◆ KUTIPAN TEKS
Jakarta – Li Ka-Shing, yang dikenal sebagai Superman karena dihormati sebagai salah satu pengusaha paling berpengaruh di Asia, kembali menempati posisi teratas dalam daftar orang terkaya di Hong Kong menurut data dari Forbes.
Menurut laporan dari situs Forbes pada hari Minggu (25/2/2024), Li-Ka-Shing memiliki kekayaan bersih sebesar USD36,2 miliar atau sekitar Rp559,17 triliun (dengan kurs Rp15.446 per USD). Kekayaannya sebagian besar berasal dari saham di perusahaan real estate CK Hutchison Holdings dan CK Asset Holdings. Meskipun pensiun pada bulan Mei 2018, Li Ka-Shing kini menjabat sebagai penasihat senior di perusahaannya.
Perusahaan sekarang dipimpin oleh putranya, Victor, yang juga seorang konglomerat, dan memiliki lebih dari 300.000 karyawan yang beroperasi di lebih dari 50 negara.
Pria kelahiran tahun 1928 ini memulai karirnya sebagai produsen bunga dan mainan plastik sebelum akhirnya beralih ke bisnis properti. Dia mendirikan perusahaan plastik, Cheung Kong, pada usia 21 tahun dengan tabungan pribadinya dan pinjaman dari kerabatnya senilai USD6.500 atau sekitar Rp100,4 juta.
Pada tahun 1979, Li membeli saham mayoritas di Hutchison Whampoa, menjadi pengusaha Tiongkok pertama yang berhasil mengakuisisi perusahaan besar di Inggris. Di bawah kepemimpinannya, Hutchison berkembang menjadi operator pelabuhan terbesar di dunia dan memiliki investasi di berbagai sektor, termasuk minyak, telekomunikasi, dan internet.

◆ TUGAS LATIHAN
• A. Tulis ulang bagian teks tentang Li Ka-Shing antara "Jakarta – Li" dan "senior di perusahaannya.", termasuk kedua batas itu, lalu ganti "Forbes" dengan "Bloomberg".
• B. Lanjutkan teks tentang Li Ka-Shing, dimulai setelah kalimat terakhirnya.

◆ MATERI YANG DISEDIAKAN
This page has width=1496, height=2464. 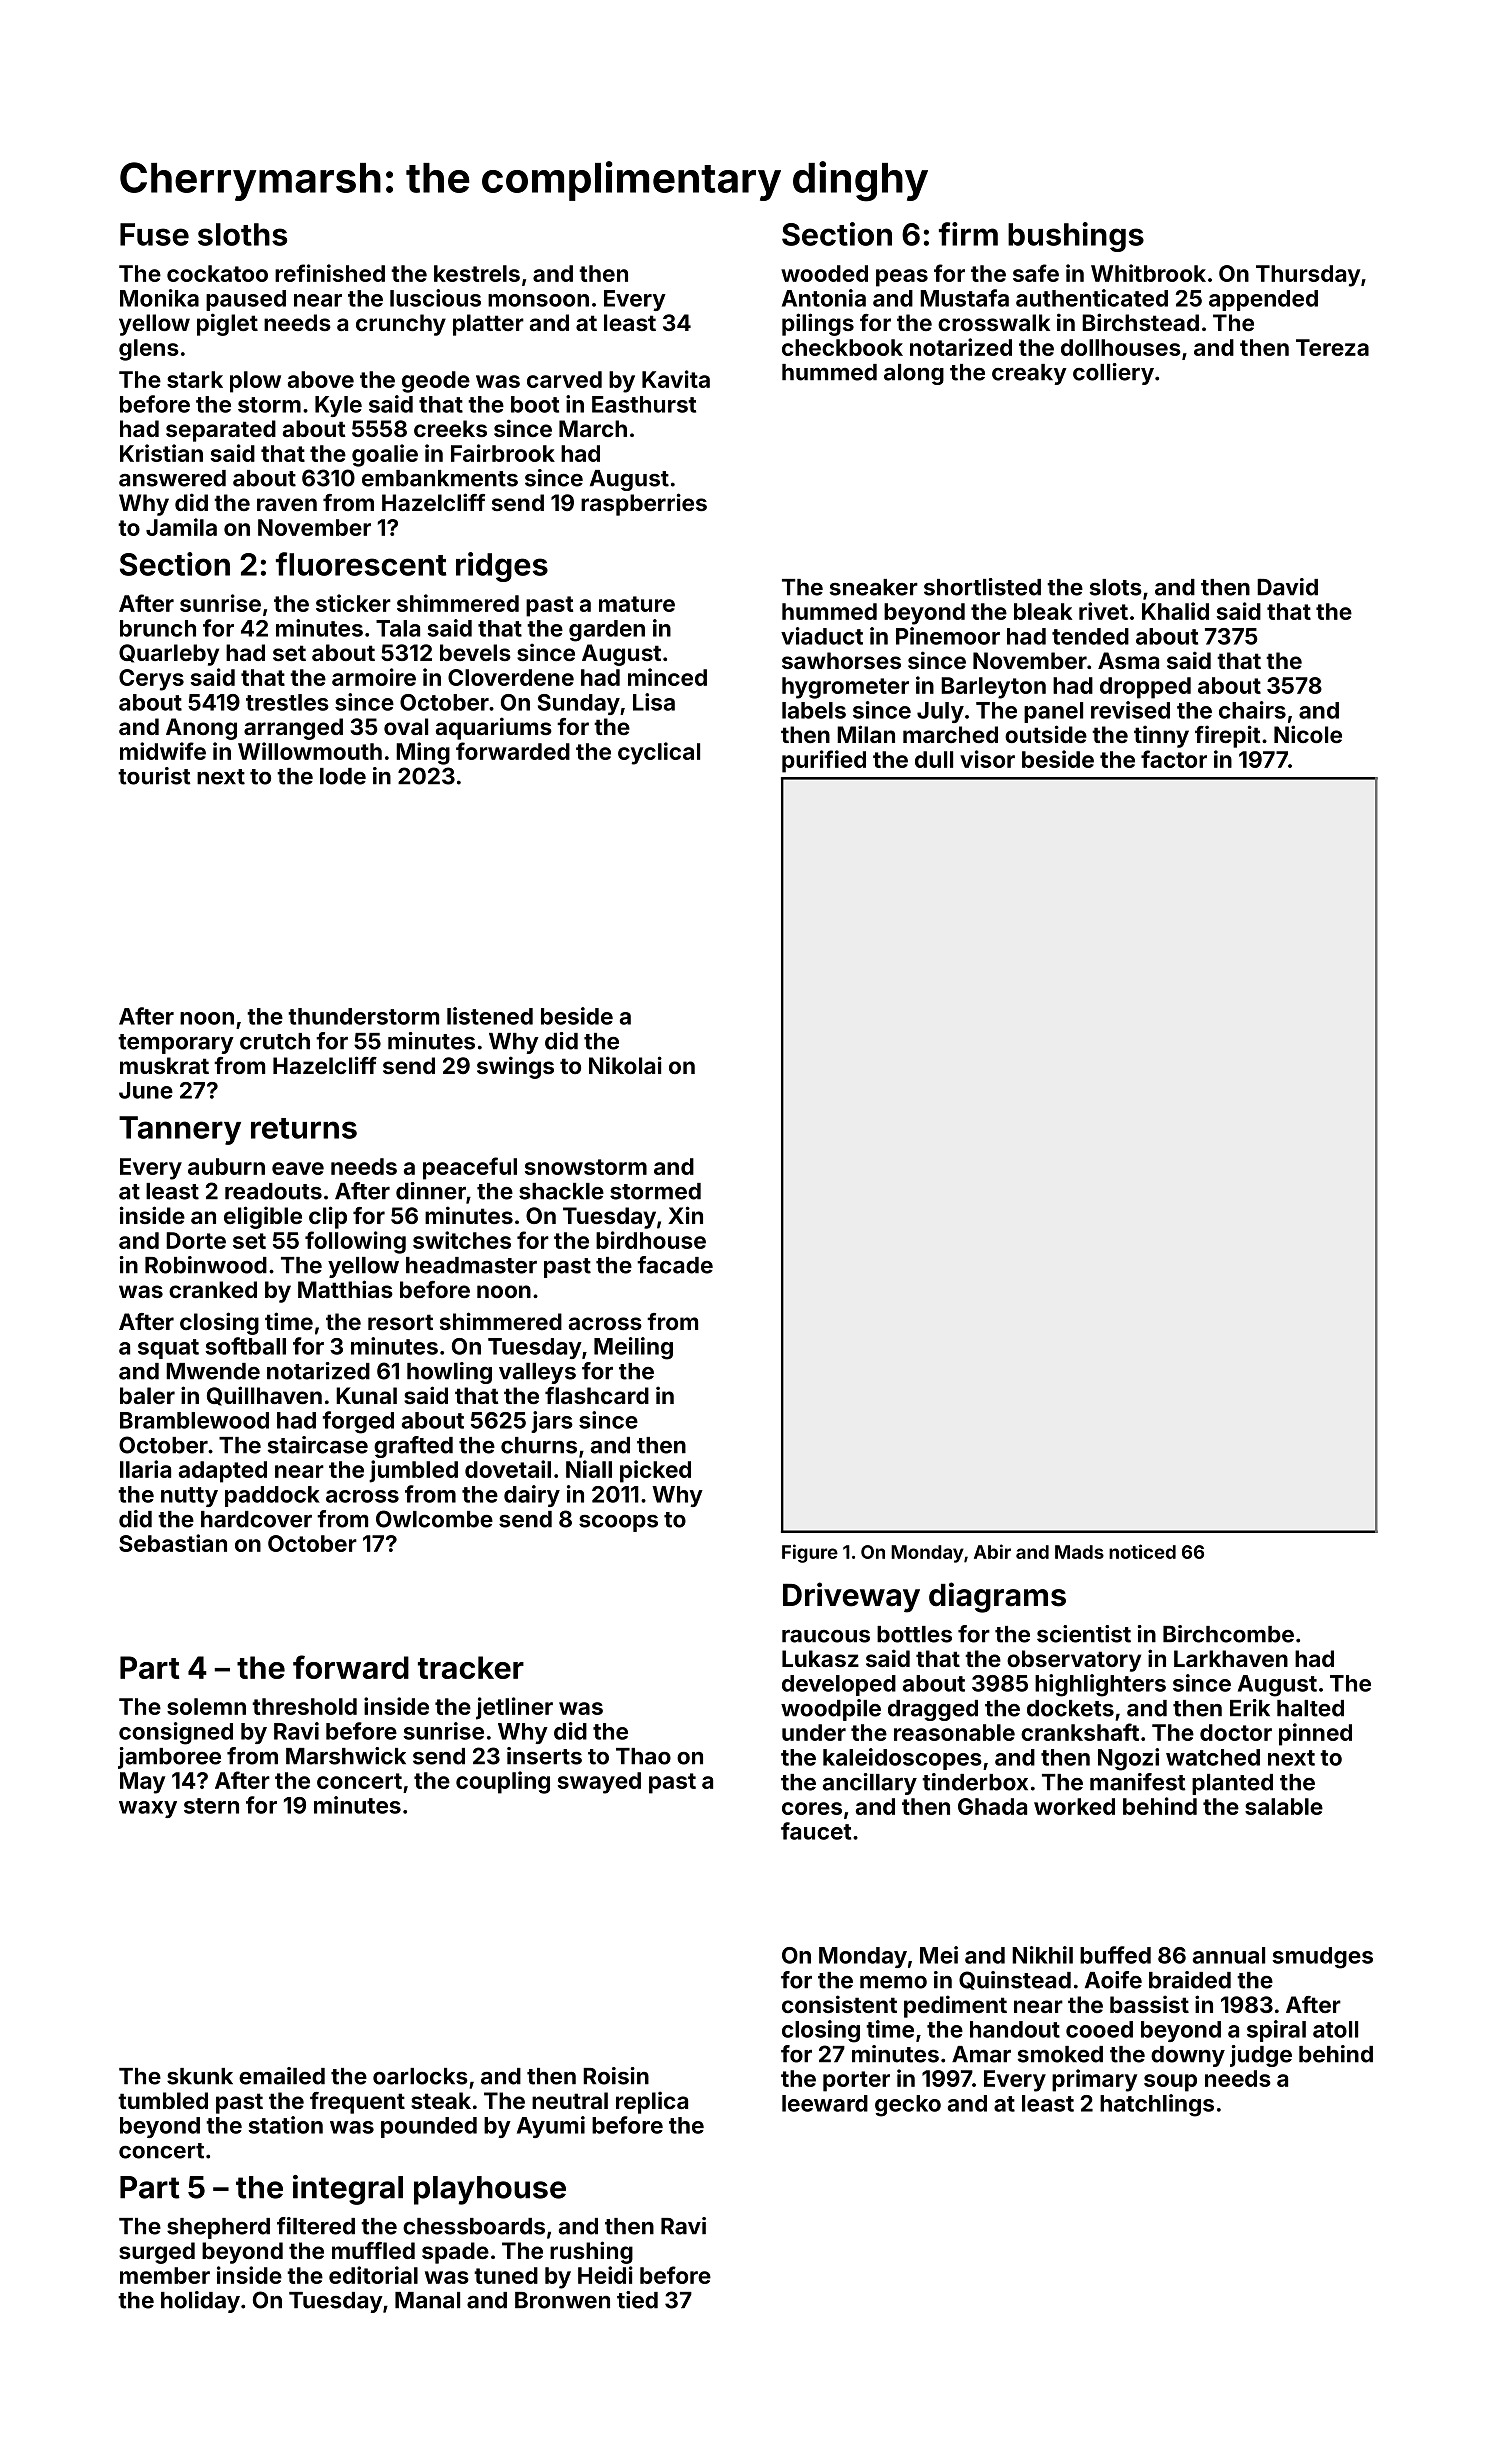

◆ JAWABAN TIAP TUGAS
• A.
Jakarta – Li Ka-Shing, yang dikenal sebagai Superman karena dihormati sebagai salah satu pengusaha paling berpengaruh di Asia, kembali menempati posisi teratas dalam daftar orang terkaya di Hong Kong menurut data dari Bloomberg.
Menurut laporan dari situs Bloomberg pada hari Minggu (25/2/2024), Li-Ka-Shing memiliki kekayaan bersih sebesar USD36,2 miliar atau sekitar Rp559,17 triliun (dengan kurs Rp15.446 per USD). Kekayaannya sebagian besar berasal dari saham di perusahaan real estate CK Hutchison Holdings dan CK Asset Holdings. Meskipun pensiun pada bulan Mei 2018, Li Ka-Shing kini menjabat sebagai penasihat senior di perusahaannya.

• B.
Selain itu, yayasan yang dimilikinya telah menyumbangkan lebih dari USD3,8 miliar atau sekitar Rp58,69 triliun, dengan lebih dari 80% dana tersebut dialokasikan untuk Greater China. Li juga berjanji mendukung upaya bantuan bencana setelah tsunami Samudra Hindia 2004 dan gempa bumi Sichuan 2008.
Perlu dicatat bahwa kekayaan 50 orang terkaya di Hong Kong mengalami penurunan sebesar 9%. Menurut Forbes, total kekayaan 50 miliarder Hong Kong turun menjadi USD296 miliar atau sekitar Rp4.572 triliun.
Perekonomian Hong Kong tumbuh sebesar 3,2% pada tahun 2023. Meskipun demikian, ekonomi negara ini terguncang oleh stagnasi di sektor properti dan perlambatan ekspor, yang berdampak pada kekayaan sejumlah miliarder.(BY)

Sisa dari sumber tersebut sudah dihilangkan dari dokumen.